ЧТО ТРЕБУЕТСЯ:
Перепишите без изменений отрывок о языке средневекового правосудия: всё, начиная со слов «Истинная правда. Языки» и вплоть до слов «не раз спрашивал.».

ФРАГМЕНТ ТЕКСТА:
+-------+
Истинная правда. Языки средневекового правосудия - Ольга Игоревна Тогоева
«– Увы, мой господин, вы сами себя мучаете, а вместе с тем и меня.
– Я вовсе не мучаю себя, но я весьма удивлен тем, что вы мне рассказываете, и я не слишком этим удовлетворен. А потому я хотел бы от вас узнать подлинную правду о тех фактах, о которых я вас уже не раз спрашивал.
– Правда в том, что мне больше не о чем сказать, кроме того, что я уже вам рассказал» (GR, 239)[310].
Однако в окончательном приговоре по уголовному делу уважительное «вы» могло заменяться на уничижительное «ты»: «Ты, Жанна, обычно называемая Девой, была обвинена»[311], «Мы заявляем, что ты, Жиль де Ре, найден виновным в ереси»[312]. Как отмечала Ф. Мишо-Фрежавиль, речь в этом случае шла вовсе не о попытке каким-то образом сблизиться с обвиняемым, завоевать его доверие или, напротив, оскорбить его или унизить. По ее мнению, мы имеем здесь дело с обычными формульными записями приговора[313]. Обращение на «ты» свидетельствовало, что вина человека доказана, что он признан преступником, которого надлежит исключить из социума – причем сделать это еще на уровне текста: «…и будешь ты повешен высоко и далеко от земли, чтобы ты понял, что эта земля, которую ты не побоялся осквернить, отныне не дарует тебе ни укрытия, ни поддержки»[314].
+-------+
ИЗВЛЕЧЁННЫЕ ЗАПИСИ:
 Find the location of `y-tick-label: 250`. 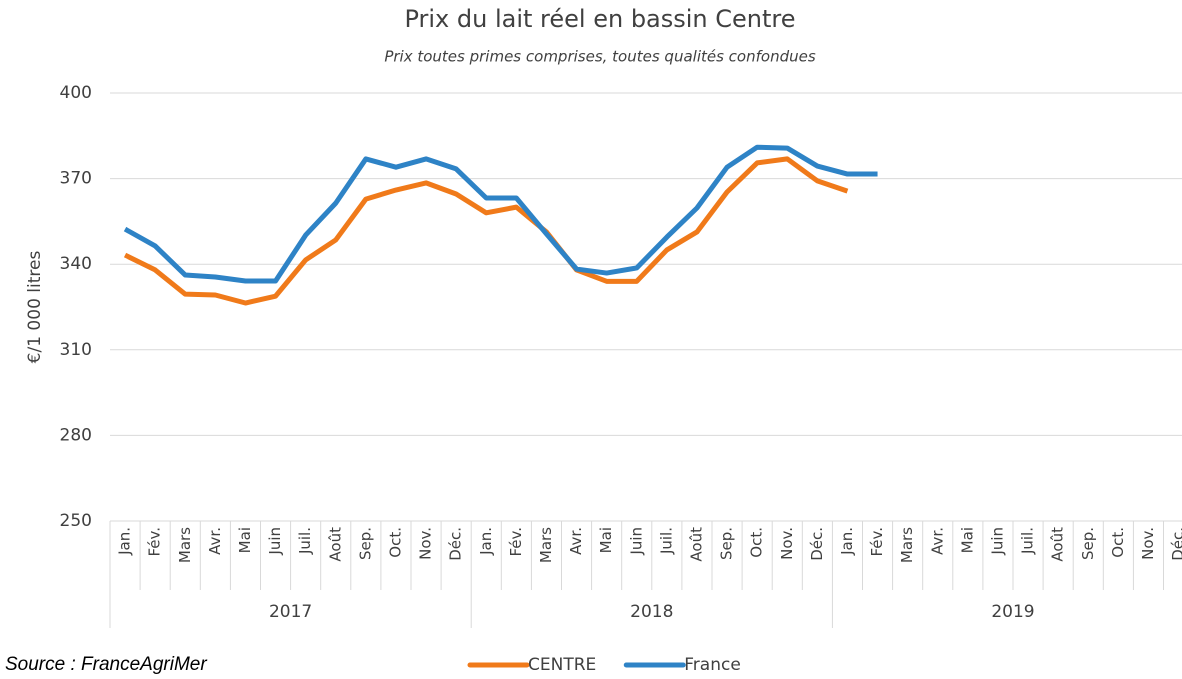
+-------+
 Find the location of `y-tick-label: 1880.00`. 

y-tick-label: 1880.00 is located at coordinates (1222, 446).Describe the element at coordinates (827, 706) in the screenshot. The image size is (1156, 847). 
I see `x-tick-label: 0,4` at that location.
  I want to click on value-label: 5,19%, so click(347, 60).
+-------+
РЕШЕНИЕ ЗАДАНИЯ:
Истинная правда. Языки средневекового правосудия - Ольга Игоревна Тогоева
«– Увы, мой господин, вы сами себя мучаете, а вместе с тем и меня.
– Я вовсе не мучаю себя, но я весьма удивлен тем, что вы мне рассказываете, и я не слишком этим удовлетворен. А потому я хотел бы от вас узнать подлинную правду о тех фактах, о которых я вас уже не раз спрашивал.